Öte yandan TL/dolar paritesinde TL’nin değerinin yüksek olması da ihracatçı firmalar açısından uluslararası piyasalarda fiyat rekabeti konusunda dezavantajlı durumların ortaya çıkmasına yol açmaktadır. TL’nin bir miktar daha düşük değere çekilmesi, uzun zamandan beri önemli sorunlarla boğuşan ihracatçı işletmeler açısından büyük bir rahatlama sağlayacak ve fiyat avantajı ile mal satışlarında önemli bir artış sağlanmış olacaktır. 

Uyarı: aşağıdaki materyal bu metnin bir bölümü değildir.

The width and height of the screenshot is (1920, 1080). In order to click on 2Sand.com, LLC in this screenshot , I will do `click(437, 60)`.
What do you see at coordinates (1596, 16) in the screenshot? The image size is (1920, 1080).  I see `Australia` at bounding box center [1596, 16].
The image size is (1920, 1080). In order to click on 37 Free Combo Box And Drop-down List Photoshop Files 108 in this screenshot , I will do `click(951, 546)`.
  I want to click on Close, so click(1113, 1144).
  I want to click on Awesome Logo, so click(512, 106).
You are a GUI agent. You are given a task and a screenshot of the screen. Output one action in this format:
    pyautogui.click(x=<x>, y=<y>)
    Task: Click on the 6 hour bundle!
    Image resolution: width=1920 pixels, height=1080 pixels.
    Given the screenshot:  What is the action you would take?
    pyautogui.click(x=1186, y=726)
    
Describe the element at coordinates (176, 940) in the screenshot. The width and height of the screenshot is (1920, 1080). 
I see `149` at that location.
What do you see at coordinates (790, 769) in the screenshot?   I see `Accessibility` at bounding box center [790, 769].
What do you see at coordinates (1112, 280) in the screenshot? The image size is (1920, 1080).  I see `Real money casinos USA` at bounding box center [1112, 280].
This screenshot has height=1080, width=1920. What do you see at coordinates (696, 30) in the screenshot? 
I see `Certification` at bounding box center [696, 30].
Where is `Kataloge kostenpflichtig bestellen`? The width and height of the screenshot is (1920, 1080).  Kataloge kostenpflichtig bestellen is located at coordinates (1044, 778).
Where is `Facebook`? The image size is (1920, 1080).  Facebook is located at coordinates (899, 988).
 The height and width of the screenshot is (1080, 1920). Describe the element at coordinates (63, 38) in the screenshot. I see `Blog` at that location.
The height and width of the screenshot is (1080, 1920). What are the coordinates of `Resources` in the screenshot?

Zaten oldukça zor bir dönemden geçen küresel ticarette yerini koruma çabası içinde olan ihracatçı firmalar devlet tarafından sağlanacak bu desteklerle varlığını daha güvenle sürdürme imkanına sahip olacaklardır. Unutmayalım ki enflasyonu düşürecek olan stratejiler sadece faiz oranlarını yükseltmeden ibaret değildir. Reel ekonominin önünün açılarak üretim ve yatırımların artırılması da enflasyonla mücadelede çok güçlü bir araçtır. Beklentilerin olumlu, kurun stabil ve üretimin istikrarlı olduğu bir ekonomide enflasyon hızla olması gereken seviyelere çekilecektir. Ayrıca, üretimin, yatırımların ve istihdamın arttığı ekonomide firmaların da karları artacak, yükselen karlarla birlikte devlet de daha yüksek vergi gelirleri elde etme imkanına sahip olacaktır.